Mit Open Olitor lassen sich die Mitgliederabos verwalten, die Ernteverteilung organisieren oder aber auch Arbeitseinsätze planen (Bild: T. Besser, 2025)

„Es macht dein Leben einfach leichter“

„Das Tolle an Open Olitor ist, dass es von Leuten getragen wird, die wirklich für die Idee der Solawi brennen“, betont Mikel Cordovilla unserem Gespräch mit ihm. Er suchte 2016 für seine irische Solawi eine digitale Lösung und landete so bei Tegonal. Bald tüftelte er mit am Open Olitor und ist heute als Software-Entwickler Teil von Tegonal. „Gleichzeitig bräuchte das Projekt eine bessere finanzielle Ausstattung, denn das Onboarding neuer Solawis ist sehr beratungs- und betreuungsintensiv und kann nicht ausschließlich ehrenamtlich von uns geleistet werden“, gibt Mikel dennoch zu bedenken.
 
Das ist ein Problem, mit dem Open-Source-Initiativen immer wieder zu kämpfen haben. Am Anfang steht viel motivierte Ehrenamtsarbeit, die innovativ Problemlösungen schafft. Aber dann bräuchte sie eigentlich eine langfristige finanzielle Unterstützung. Und auch Open Olitor steht vor der Frage, wie es langfristig weitergeht. Viele Solawis haben selbst knappe Budgets, und Software steht selten ganz oben auf der Prioritätenliste. Aber wie Mikel auch mit Blick auf die Alternativen für endlose Excel-Tabellen und Zettelwirtschaft lachend hinzusetzt: „It just makes your life so much easier!“

Das geerntete Gemüse wird für den Transport zu den Verteilstationen in Potsdam verladen (Bilder: P. Schrade, 2025)

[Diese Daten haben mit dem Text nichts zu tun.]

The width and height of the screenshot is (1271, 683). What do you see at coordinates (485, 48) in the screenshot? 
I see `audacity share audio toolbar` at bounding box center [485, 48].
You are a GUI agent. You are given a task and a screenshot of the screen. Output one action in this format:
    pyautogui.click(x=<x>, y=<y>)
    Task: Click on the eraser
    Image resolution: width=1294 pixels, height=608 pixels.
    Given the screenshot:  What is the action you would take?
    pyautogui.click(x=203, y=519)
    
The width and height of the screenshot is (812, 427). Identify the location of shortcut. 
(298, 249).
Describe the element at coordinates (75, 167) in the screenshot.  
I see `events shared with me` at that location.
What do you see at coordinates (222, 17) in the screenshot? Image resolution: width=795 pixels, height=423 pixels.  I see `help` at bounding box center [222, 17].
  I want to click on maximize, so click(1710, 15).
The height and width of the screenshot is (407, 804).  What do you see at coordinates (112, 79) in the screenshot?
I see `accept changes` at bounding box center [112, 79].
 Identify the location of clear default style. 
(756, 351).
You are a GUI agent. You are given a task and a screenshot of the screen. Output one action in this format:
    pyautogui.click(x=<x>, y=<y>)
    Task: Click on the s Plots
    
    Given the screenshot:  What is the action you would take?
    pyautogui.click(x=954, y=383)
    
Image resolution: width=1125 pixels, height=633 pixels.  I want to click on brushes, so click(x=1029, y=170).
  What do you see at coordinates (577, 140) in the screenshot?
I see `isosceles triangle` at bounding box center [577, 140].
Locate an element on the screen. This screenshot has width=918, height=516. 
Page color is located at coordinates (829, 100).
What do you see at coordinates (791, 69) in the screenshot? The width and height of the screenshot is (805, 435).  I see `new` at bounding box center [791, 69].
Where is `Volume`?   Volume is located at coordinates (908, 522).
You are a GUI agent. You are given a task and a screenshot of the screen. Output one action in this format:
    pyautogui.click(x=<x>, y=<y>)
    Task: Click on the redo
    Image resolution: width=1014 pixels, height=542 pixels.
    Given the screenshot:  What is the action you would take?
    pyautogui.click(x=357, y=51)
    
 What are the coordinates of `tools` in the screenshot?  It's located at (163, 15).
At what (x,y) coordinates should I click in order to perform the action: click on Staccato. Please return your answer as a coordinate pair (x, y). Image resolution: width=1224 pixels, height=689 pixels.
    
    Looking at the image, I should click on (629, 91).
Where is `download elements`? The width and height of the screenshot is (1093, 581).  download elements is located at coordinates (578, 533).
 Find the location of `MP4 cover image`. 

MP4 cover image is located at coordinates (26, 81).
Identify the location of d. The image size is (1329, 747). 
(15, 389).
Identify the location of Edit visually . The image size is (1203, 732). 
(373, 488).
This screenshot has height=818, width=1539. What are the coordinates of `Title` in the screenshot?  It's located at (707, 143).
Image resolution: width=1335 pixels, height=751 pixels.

Digitale Gemeingüter brauchen Unterstützung

Auch wir haben bei unseren Recherchen Open Olitor als starkes Hilfsmittel für den Solawi-Alltag erlebt – ein Projekt, das mit viel Engagement und technischem Know-how entstanden ist und die Idee von Open Source sinnvoll mit den Bedürfnissen der Solawi-Bewegung verbindet. Gleichzeitig hörten wir immer wieder von fehlenden Funktionalitäten und zeitweise wenig Support vonseiten der Entwickler. Aus unserer Sicht sind dies jedoch auch nachvollziehbare Schwächen eines Projekts, das auf viel ehrenamtlicher Arbeit und knappen Mitteln basiert und es dennoch schafft ein sehr umfangreiches Angebot zu machen, dass über die einzelne Solawi hinaus funktioniert.

Umso deutlicher wird für uns: Wenn digitale Werkzeuge im gemeinwohlorientierten Bereich langfristig tragfähig sein sollen, brauchen wir nicht nur Idealismus – sondern auch strukturelle Förderung und verlässliche Finanzierung. Und auch Nutzer*innen müssen stärker bereit sein, sich an den Kosten zu beteiligen – denn Open-Source-Software kann langfristig nur funktionieren, wenn Weiterentwicklung und Betreuung fair finanziert werden.